The Small Business Index uncovered more possibly troubling information concerning the likelihood of being short funded. It’s widely known that the longer a small business has been in operation, the more likely it is to be approved for its entire requested amount. But according to the report, the standards for time in business are absurdly high. Full asking amounts were approved for 75% of businesses that have been open for more than 20 years. As for companies that have been open for less than 10 years, just 51% received their requested amounts. You can only imagine what the percentage would have looked like for businesses that have been open for less than 5 years.
So, unless it has been open for more than 20 years, your business will apparently be viewed as too “risky” to be approved for the full requested amount. This suggests that in the eyes of many business lenders, showing strong cash flow after a decade in business is not enough proof that you can pay off substantial debt.
Companies like United Capital Source can offer solutions for both issues. Most of our clients truly need the money we provide, and if their requested amount is sensible, then that is what they will most likely receive.
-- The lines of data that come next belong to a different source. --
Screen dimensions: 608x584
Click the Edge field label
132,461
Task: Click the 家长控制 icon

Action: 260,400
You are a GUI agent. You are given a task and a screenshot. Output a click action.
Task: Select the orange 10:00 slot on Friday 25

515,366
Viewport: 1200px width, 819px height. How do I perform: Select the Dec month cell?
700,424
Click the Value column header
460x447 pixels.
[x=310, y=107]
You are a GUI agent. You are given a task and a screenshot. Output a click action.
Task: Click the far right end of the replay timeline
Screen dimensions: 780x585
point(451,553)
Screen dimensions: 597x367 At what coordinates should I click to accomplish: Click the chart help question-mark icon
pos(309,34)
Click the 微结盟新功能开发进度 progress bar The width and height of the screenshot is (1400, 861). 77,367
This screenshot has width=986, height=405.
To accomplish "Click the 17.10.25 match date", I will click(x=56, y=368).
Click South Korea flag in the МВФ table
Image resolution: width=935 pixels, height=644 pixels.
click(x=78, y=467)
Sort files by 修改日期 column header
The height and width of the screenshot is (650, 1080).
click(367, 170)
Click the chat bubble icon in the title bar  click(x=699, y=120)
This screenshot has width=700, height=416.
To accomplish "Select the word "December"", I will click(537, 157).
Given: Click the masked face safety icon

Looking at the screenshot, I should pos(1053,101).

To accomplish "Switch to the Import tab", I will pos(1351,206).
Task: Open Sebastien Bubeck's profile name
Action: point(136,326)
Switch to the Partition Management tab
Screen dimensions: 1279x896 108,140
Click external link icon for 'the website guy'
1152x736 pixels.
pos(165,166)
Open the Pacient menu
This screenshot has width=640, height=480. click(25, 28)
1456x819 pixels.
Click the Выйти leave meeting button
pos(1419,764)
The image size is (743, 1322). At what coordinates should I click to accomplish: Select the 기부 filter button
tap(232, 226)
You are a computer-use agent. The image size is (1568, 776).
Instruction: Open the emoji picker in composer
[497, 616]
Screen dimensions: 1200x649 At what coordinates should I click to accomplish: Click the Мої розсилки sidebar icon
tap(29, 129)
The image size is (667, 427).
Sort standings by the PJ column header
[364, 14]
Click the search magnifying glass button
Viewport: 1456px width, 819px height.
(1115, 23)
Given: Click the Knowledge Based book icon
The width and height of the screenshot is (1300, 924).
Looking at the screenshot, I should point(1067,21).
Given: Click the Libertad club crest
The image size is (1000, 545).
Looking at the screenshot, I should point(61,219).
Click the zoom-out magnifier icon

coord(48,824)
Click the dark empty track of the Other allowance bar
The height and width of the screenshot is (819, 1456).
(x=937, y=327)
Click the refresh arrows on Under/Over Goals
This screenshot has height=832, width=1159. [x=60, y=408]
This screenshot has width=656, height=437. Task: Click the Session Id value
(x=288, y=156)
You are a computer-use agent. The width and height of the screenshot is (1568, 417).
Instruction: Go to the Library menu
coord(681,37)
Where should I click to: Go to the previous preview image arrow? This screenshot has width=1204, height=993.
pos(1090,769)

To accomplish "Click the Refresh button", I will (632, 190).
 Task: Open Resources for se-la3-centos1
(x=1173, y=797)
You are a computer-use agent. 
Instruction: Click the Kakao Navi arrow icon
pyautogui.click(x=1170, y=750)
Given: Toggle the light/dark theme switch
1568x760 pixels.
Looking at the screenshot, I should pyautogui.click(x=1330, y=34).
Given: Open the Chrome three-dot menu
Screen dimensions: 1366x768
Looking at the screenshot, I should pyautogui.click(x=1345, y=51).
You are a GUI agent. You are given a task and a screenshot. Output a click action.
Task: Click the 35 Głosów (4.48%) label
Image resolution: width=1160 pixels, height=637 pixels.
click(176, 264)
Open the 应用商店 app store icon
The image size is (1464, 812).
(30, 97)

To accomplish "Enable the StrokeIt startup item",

Heavy capitalization is not a primary requirement for approval at UCS. We work with plenty of businesses that are naturally prone to seasonality or random fluctuations in revenue. They might use our business loans to cover monthly expenses during a temporary rough patch or gap between a sale and compensation. We are even able to approve a number of business funding programs (merchant cash advance, revenue based business loan, working capital loan) for businesses that are currently in their industry’s slow season.
And while banks prefer to work with well-established companies, we frequently approve business loans for businesses that are just six months old. A big reason we love working with young businesses is because debt financing is an essential skill for any business leader. Skills like this should be learned as early as possible. You can start with a smaller amount and eventually borrow much higher amounts for game changing initiatives. If you work with a company like UCS, getting approved for the latter amount shouldn’t be an issue since you will have already proven your capacity to pay off debt.
There’s no denying that access to small business loans has improved dramatically over the years. However, there’s also no denying that smaller, less-capitalized businesses still have a difficult time obtaining higher amounts and advantageous repayment terms. Far too many business lenders will not work with companies that are vulnerable to extreme ebbs and flows in cash flow. Companies like UCS exist to break these unfair perceptions of disadvantaged businesses. We will continue to prove that with the right small business loan, even the most fragile revenue streams can in fact be stabilized.